Setelah Eygi dibunuh oleh pasukan Israel, laporan forensik dari Institut Kedokteran Forensik Palestina menyatakan bahwa peluru fatal "mengenainya dari sisi kiri, hampir dalam lintasan lurus."

Seorang relawan yang bekerja sama dengan Eygi di organisasi tersebut, yang meminta namanya dirahasiakan, mengatakan tentang Eygi: "Saya tidak tahu bagaimana mengatakannya, tidak ada cara yang mudah. Saya berharap bisa mengatakan sesuatu yang berarti, tapi saya tidak bisa saat saya terisak."

jiwa terlembut

Lubna Alzaroo, seorang dosen di University of Washington, mengenang temannya, Eygi di Facebook.

"Saya terbangun pagi ini dengan berita bahwa dia dibunuh di Beita, Nablus oleh tentara Israel saat berdiri dalam solidaritas dengan petani Palestina," tulis Alzaroo di samping foto-foto Eygi.

TUGAS LATIHAN:
1 – Rangkumlah teks tentang Eygi dalam dua kalimat.
2 – Sambunglah teks tentang Eygi mulai dari kalimat sesudah kalimat terakhir yang ditampilkan.
Baris-baris berikut merupakan bahan tersendiri yang terpisah dari teks tentang Eygi.

BARIS DATA:

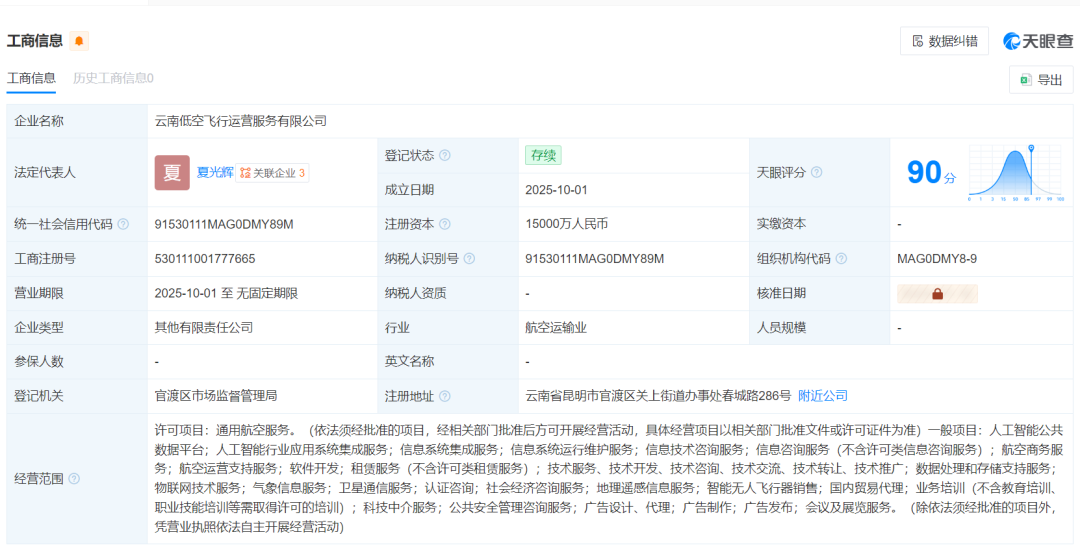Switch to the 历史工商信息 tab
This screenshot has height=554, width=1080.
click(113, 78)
==
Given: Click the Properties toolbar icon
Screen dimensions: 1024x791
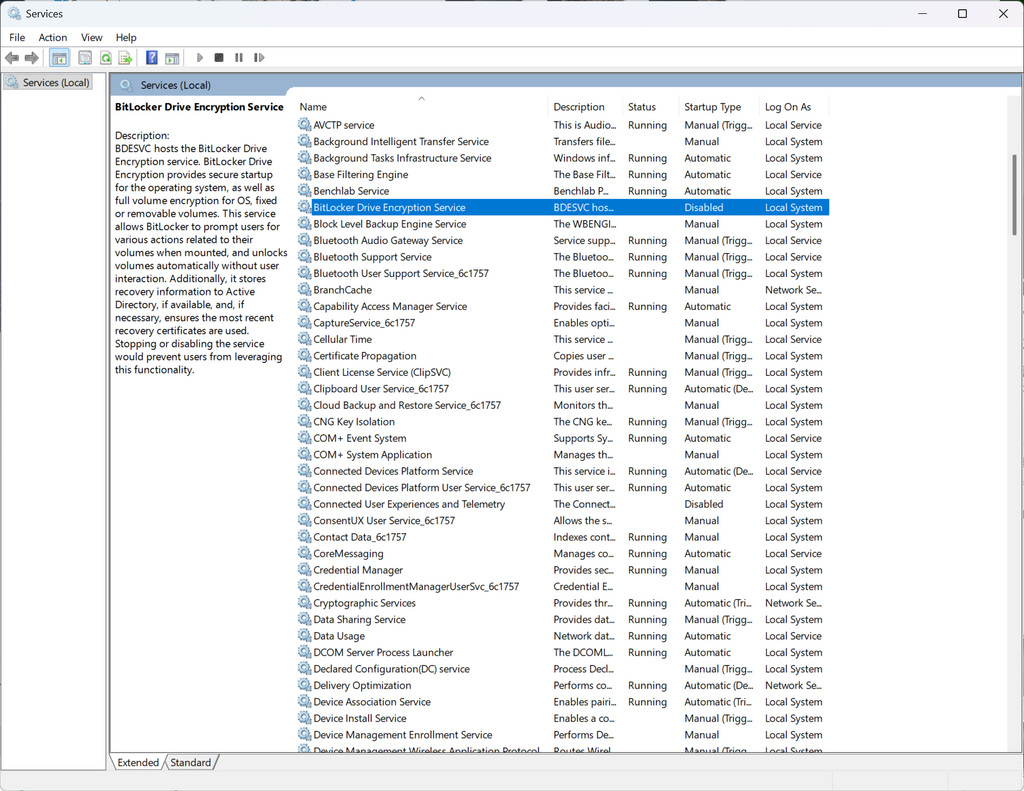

JAWABAN BERURUTAN:
1 – Menurut laporan forensik Institut Kedokteran Forensik Palestina, peluru fatal yang mengenai Eygi, yang dibunuh oleh pasukan Israel, datang dari sisi kiri dengan lintasan hampir lurus. Seorang relawan rekan Eygi mengaku tidak sanggup mengatakan sesuatu yang berarti karena terisak, sementara Lubna Alzaroo, dosen di University of Washington, mengenang Eygi di Facebook dan menulis bahwa ia dibunuh tentara Israel di Beita, Nablus, saat berdiri dalam solidaritas dengan petani Palestina.

2 –
"Aysenur Eygi, dikenal juga sebagai Aysha. Saya hanya bertemu Aysha sekali. Saya mengundang sepupu dan teman-teman untuk acara BBQ sebagai ucapan terima kasih karena membantu saya pindah dari Renton ke Bellevue (negara bagian Washington). Sepupu saya membawa Aysha agar kami bisa berkenalan. Aysha baru saja lulus dari University of Washington dengan gelar dalam bidang Psikologi. Dia sedang mendaftar ke sekolah pascasarjana di antropologi di California dan tempat lain."

“Aysha adalah salah satu jiwa termanis dan paling lembut yang pernah saya temui. Dia membuat brownies dan membawanya bersama. Seminggu kemudian, kami membawa brownies itu ke mana-mana dan membagikannya kepada teman dan keluarga. Dia tertawa mendengar betapa berisiknya para pria Arab, memakan makanan saya, berbincang dengan bibi saya, dan bercerita tentang tantangannya saat berdiskusi dengan administrasi UW tentang aksi protes untuk Gaza."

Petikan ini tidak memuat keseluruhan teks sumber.